Before James died, who was an atheist, I asked him to send me signs if something is on the other side. The word happy was significant in several ways. That week, while waiting for my annual PET scan results, I was reminded of the fragile nature of my life. I started wanting to find a way to be alive and happy again. Twenty-two years earlier, during my chemo and then forever afterwards, James always said to me, "I was put on this earth to make you happy." That was his theme and most of the time he meant it.
After the whisper, I talked out loud to him. It is time to be happy, you want me to be happy. All of the loving people who still step forward with love, even though I hide and push them away, are being sent to me by you. Then I fell asleep.

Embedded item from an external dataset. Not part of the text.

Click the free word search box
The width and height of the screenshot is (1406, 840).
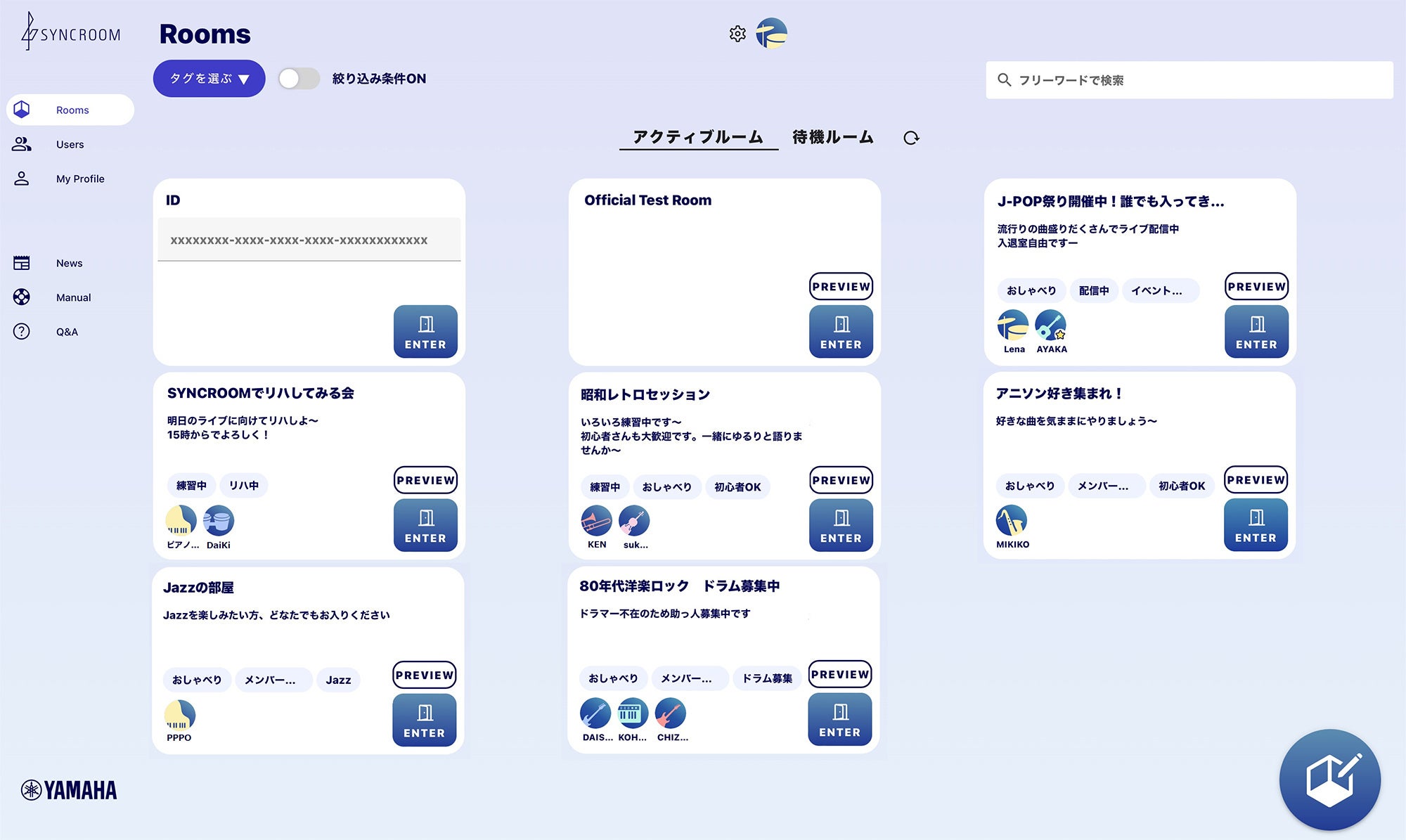tap(1189, 80)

That morning, I went for a swim because my amazing boss had given me the day off for my birthday. As I walked home from the pool, I recalled how James would be in a flurry starting September 1st, smirking, giddy and elated while planning to conjure up another Birthday Surprise to out-do his last grand scheme. I was the "Birthday Girl" all month. I would scoff and say to him that I like birthdays simple. Over the years, I got used to this treatment.
Then it hit me. James picked the word "happy" because 1. It was time for me to try to get back to happy 2. His mission on earth to make me happy was continuing although he was no longer on earth 3. He always HAD to be the first one to wish me a Happy Birthday.
James out-did every other Birthday with this one.